#CyberAware about Ransomware

Oct 7, 2016

ransomware

Imagine your local government's files and documents held for ransom. The risk is greater than you think, with the number of cyber-attacks by ransomware increasing rapidly.

Ransomware, including Cryptolocker and its variants, is malicious software that encrypts files on a computer as well as files on the network that the user has access to. Once the files are encrypted, the only way to open them again is with the encryption key. Victims must pay a ransom, usually in a virtual currency such as Bitcoin, to the attacker to obtain the key to their locked files.

How does it happen

Some common ways that an attacker can introduce ransomware into a victim's system are embedded email links or email attachments, or websites with hidden malicious software.

The expensive headache doesn't end with the ransom.

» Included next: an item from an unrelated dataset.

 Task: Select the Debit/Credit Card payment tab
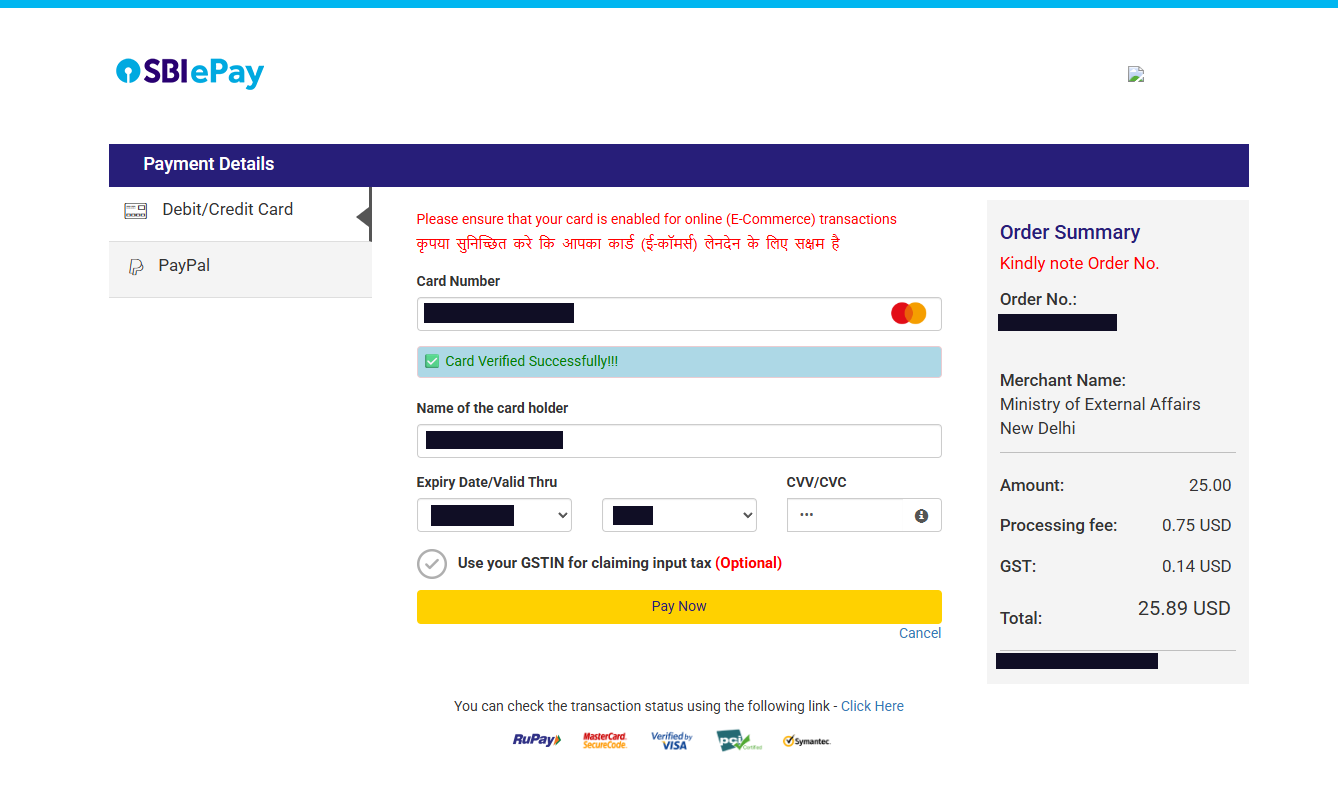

Victims lose day-to-day productivity and need additional IT services to repair the compromised system and attempt to restore any lost files. And there is no guarantee hackers haven't viewed sensitive and confidential information.

What you can do to reduce the risks

You can reduce the risk your government will fall prey to ransomware by taking these steps.

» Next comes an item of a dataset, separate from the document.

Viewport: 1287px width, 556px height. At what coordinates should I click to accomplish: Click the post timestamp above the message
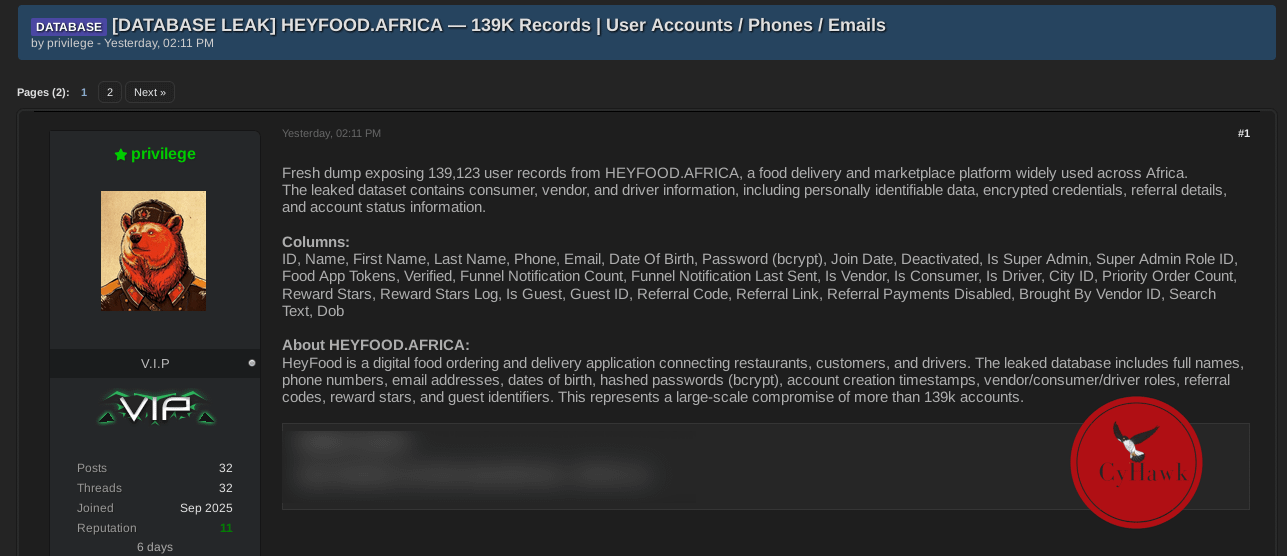(x=331, y=134)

  • Keep your computers' software security products up-to-date and enabled. They should include anti-virus and anti-malware programs.
  • Always apply the latest software security patches promptly.
  • Train all computer-users on good cyber-security habits. Regularly remind them not to open suspiciously titled email or click on unsolicited web links or attachments in email messages.
  • Install controls that limit a user's ability to install and run unauthorized software.

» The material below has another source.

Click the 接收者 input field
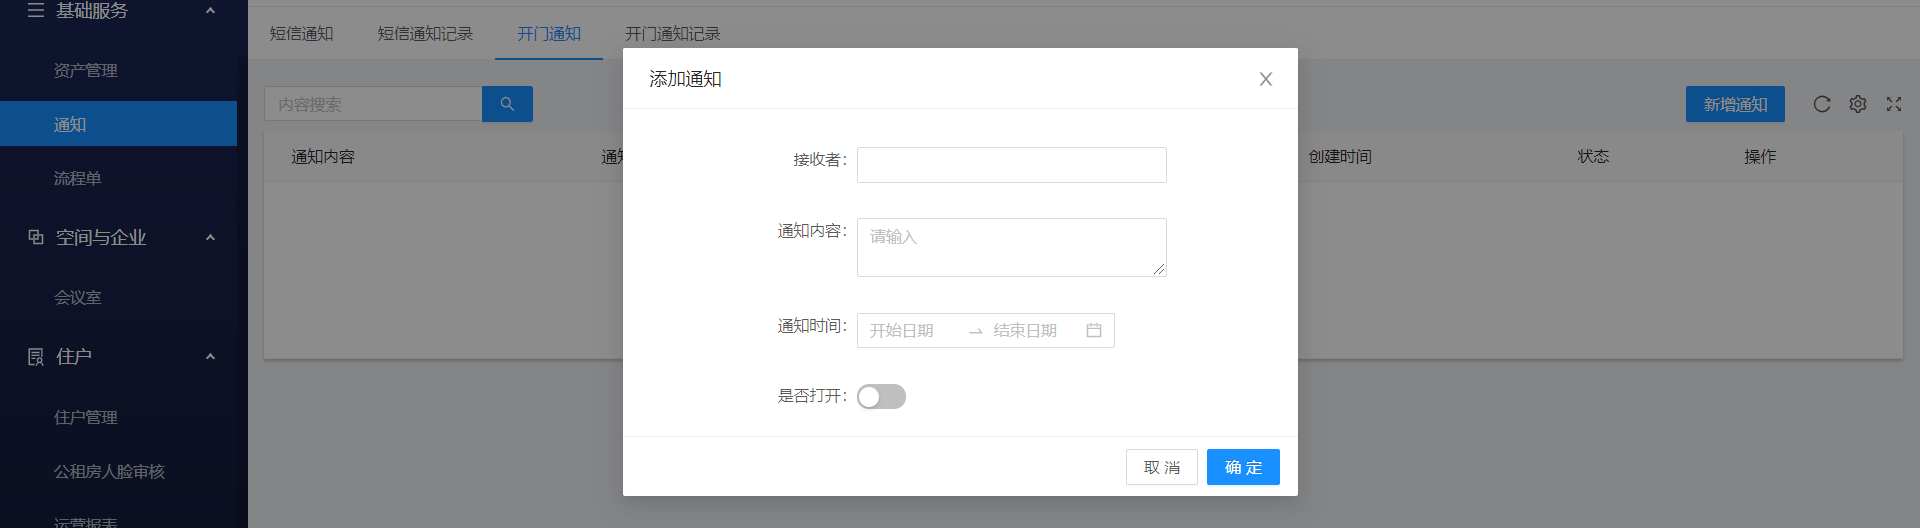 (x=1011, y=165)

To minimize the impact of ransomware:

  • Limit users' access to only those resources they need to perform their jobs
  • Make it clear what users should do if they do accidentally click on a link, or if they notice unusual activities like changes to file name extensions.
  • Have a plan: minutes count if you want to reduce the damage of ransomware and prevent its spread to other files or systems on the network.

The most important action you can take: Back up your data

One of the best defenses against ransomware is having regularly updated backups. If attacked, you may lose changes made since your last backup, but being able to restore a workstation or your entire system to an earlier snapshot significantly reduces your risk.

Remember that ransomware will encrypt files on drives that are mapped, including network or cloud-based file storage, even external drives such as a USB flash drive, if you assign a drive letter to the backup location. Consider copying your data to some sort of removable media and then disconnecting it from the system.

Test your backup program regularly. It is very common to assume a backup is working fine – but things can and do go wrong. You don't want to discover a problem in your backup file after the ransom note arrives.